[Stored data entries]
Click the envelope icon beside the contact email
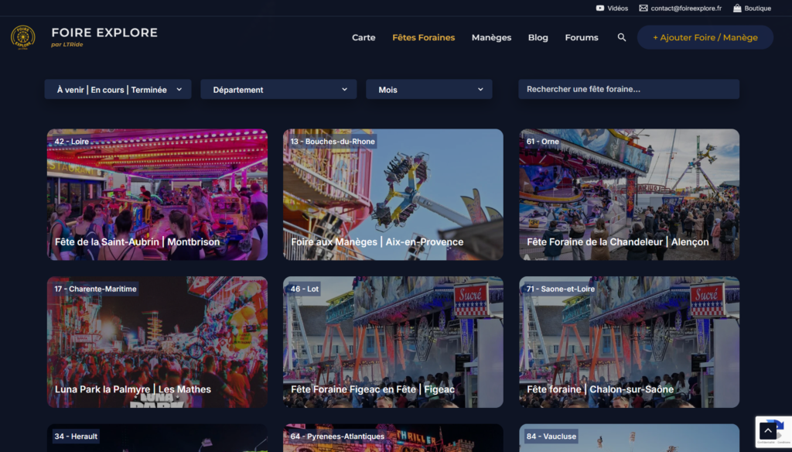Screen dimensions: 792x452 pyautogui.click(x=644, y=9)
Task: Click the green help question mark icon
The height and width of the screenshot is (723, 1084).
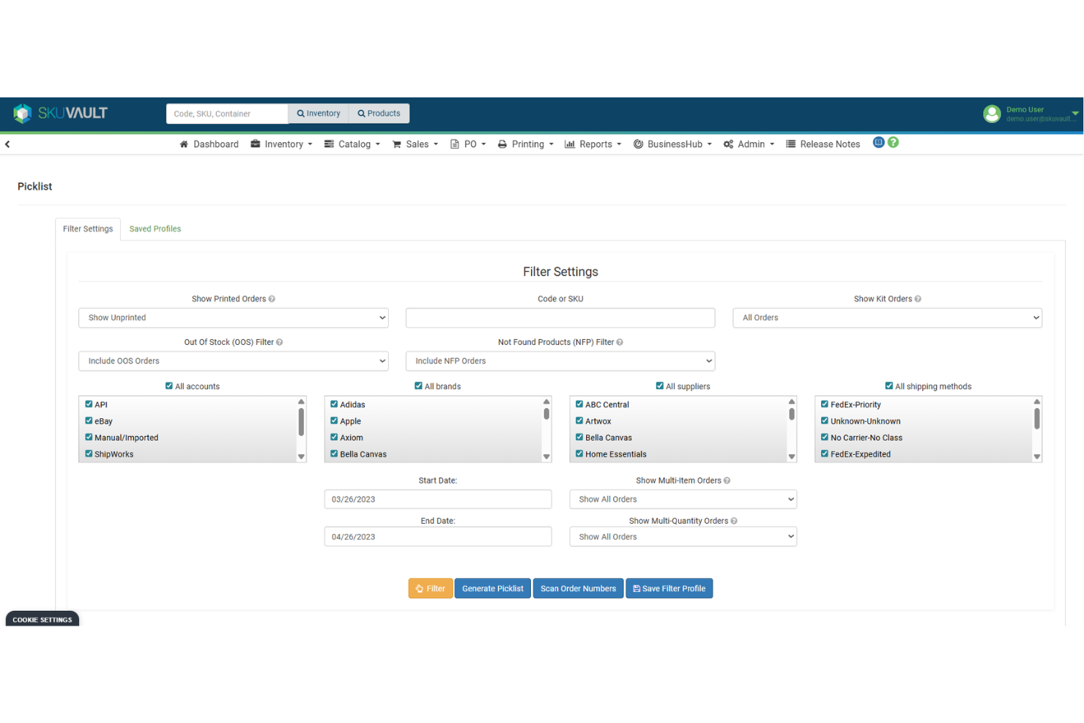Action: pyautogui.click(x=893, y=142)
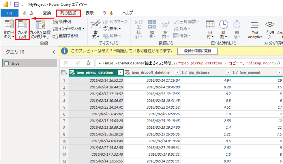Collapse the クエリ queries pane
The image size is (283, 164).
click(x=53, y=52)
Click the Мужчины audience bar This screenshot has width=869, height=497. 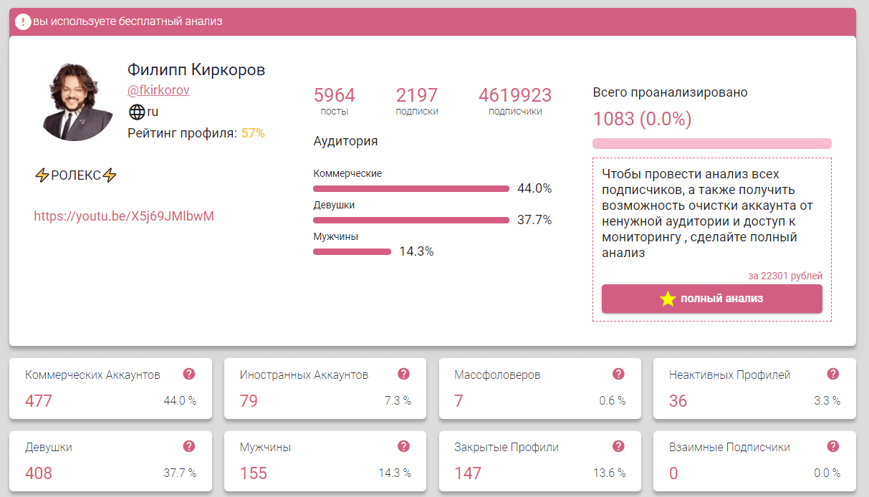click(x=352, y=252)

• YOUR OBJECTIVE: The answer should contain nothing but the lines from the top of the data above through the line containing "Task: Click the green help question mark icon", copied exactly, with no images.

• ANSWER SPACE:
Click the envelope icon beside the contact email
Screen dimensions: 792x452 pyautogui.click(x=644, y=9)
Task: Click the green help question mark icon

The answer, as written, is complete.